Feature Driven Development (FDD) and Agile Modeling

Feature-Driven Development (FDD) is a client-centric, architecture-centric, and pragmatic software process. The term "client" in FDD is used to represent what Agile Modeling (AM) refers to as project stakeholders or eXtreme Programming (XP) calls customers. FDD was first introduced to the world in 1999 via the book Java Modeling In Color with UML, a combination of the software process followed by Jeff DeLuca's company and Peter Coad's concept of features. FDD was first applied on a 15 month, 50-person project for a large Singapore bank in 1997, which was immediately followed by a second, 18-month long 250-person project. A more substantial description is published in the book A Practical Guide to Feature-Driven Development as well as the Feature Driven Development web site.

As the name implies, features are an important aspect of FDD. A feature is a small, client-valued function expressed in the form <action><result><object>. For example, "Calculate the total of a sale", "Validate the password of a user", and "Authorize the sales transaction of a customer". Features are to FDD as use cases are to the Rational Unified Process (RUP) and user stories are to Scrum - they're a primary source of requirements and the primary input into your planning efforts.

As you see in Figure 1 there are five main activities in FDD that are performed iteratively. The first is Develop An Overall Model, the initial result being a high-level object model and notes. At the start of a project your goal is to identify and understand the fundamentals of the domain that your system is addressing, and throughout the project you will flesh this model out to reflect what you're building. The second step is Build A Features List, grouping them into related sets and subject areas. These first two steps map to the initial envisioning effort of AMDD (see Figure 2). Next you Plan By Feature, the end result being a development, the identification of class owners (more on this in a minute), and the identification of feature set owners. The majority of the effort on an FDD project, roughly 75%, is comprised of the fourth and fifth steps: Design By Feature and Build By Feature. These two activities are exactly what you'd expect, they include tasks such as detailed modeling, programming, testing, and packaging of the system.

Figure 1. The FDD project lifecycle.

Figure 2. The lifecycle of AMDD.

An FDD project starts by performing the first three steps in the equivalent of the DAD's Inception phase or XP's "iteration 0", the goal being to identify the scope of the effort, the initial architecture, and the initial high-level plan. Construction efforts occur in two-week (or less) iterations, similar to XP or DAD teams, with the team iteratively working through all five steps as needed. As with other agile software development processes, systems are delivered incrementally by FDD teams.
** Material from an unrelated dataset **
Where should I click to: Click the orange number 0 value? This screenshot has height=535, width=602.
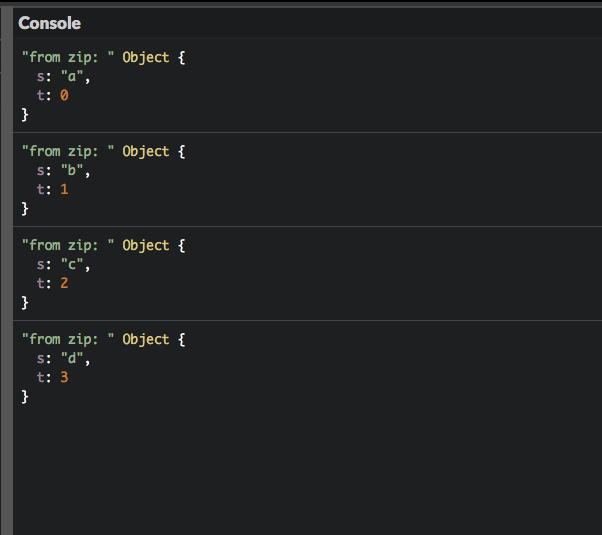[64, 96]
There are six primary roles on an FDD project: Project Manager, Chief Architect, Development Manager, Chief Programmer, Class Owner, and Domain Expert. An individual will take on one or more roles on a project as you would expect. The concept of a class owner is where FDD differs from XP. XP includes a practice called Collective Ownership the idea of which is that any developer can update any artifact, including source code, as required. FDD takes a different approach in that it assigns classes to individual developers, so if a feature requires changes to several classes then the owners of those classes must work together as a feature team to implement it. Just like programming pairs will model storm to think something through before they code it, so will feature teams.

Practical Guide to FDD

FDD also defines a collection of supporting roles, including:

  • Domain Manager
  • Release Manager
  • Language Guru
  • Build Engineer
  • Toolsmith
  • System Administrator
  • Tester
  • Deployer
  • Technical Writer

FDD's five steps are supported by several best practices. The first is domain object modeling, the creation of a high-level class diagram and supporting artifacts that describes the problem domain. Developing by feature and individual class ownership are also best practices, as is having developers work together in feature teams. Inspections are an important aspect of FDD. FDD also insists on regular builds, similar to XP, and configuration management. Finally, FDD promotes a best practice called reporting/visibility of results, similar to XP and AM's philosophy of open and honest communication.

How would Agile Modeling (AM) be applied on an FDD project? The principles and practices can be clearly applied to FDD's two modeling-oriented steps - develop an overall model and design by feature. The only apparent mismatch between the two processes is FDD's practice of class ownership and AM's practice of collective ownership, but I would argue that this isn't the case. FDD's practice pertains to coding but does not to modeling, on a FDD project people work together in teams to model, along the lines of AM's model with others practice, and therefore several people will be working on your shared collection of modeling artifacts.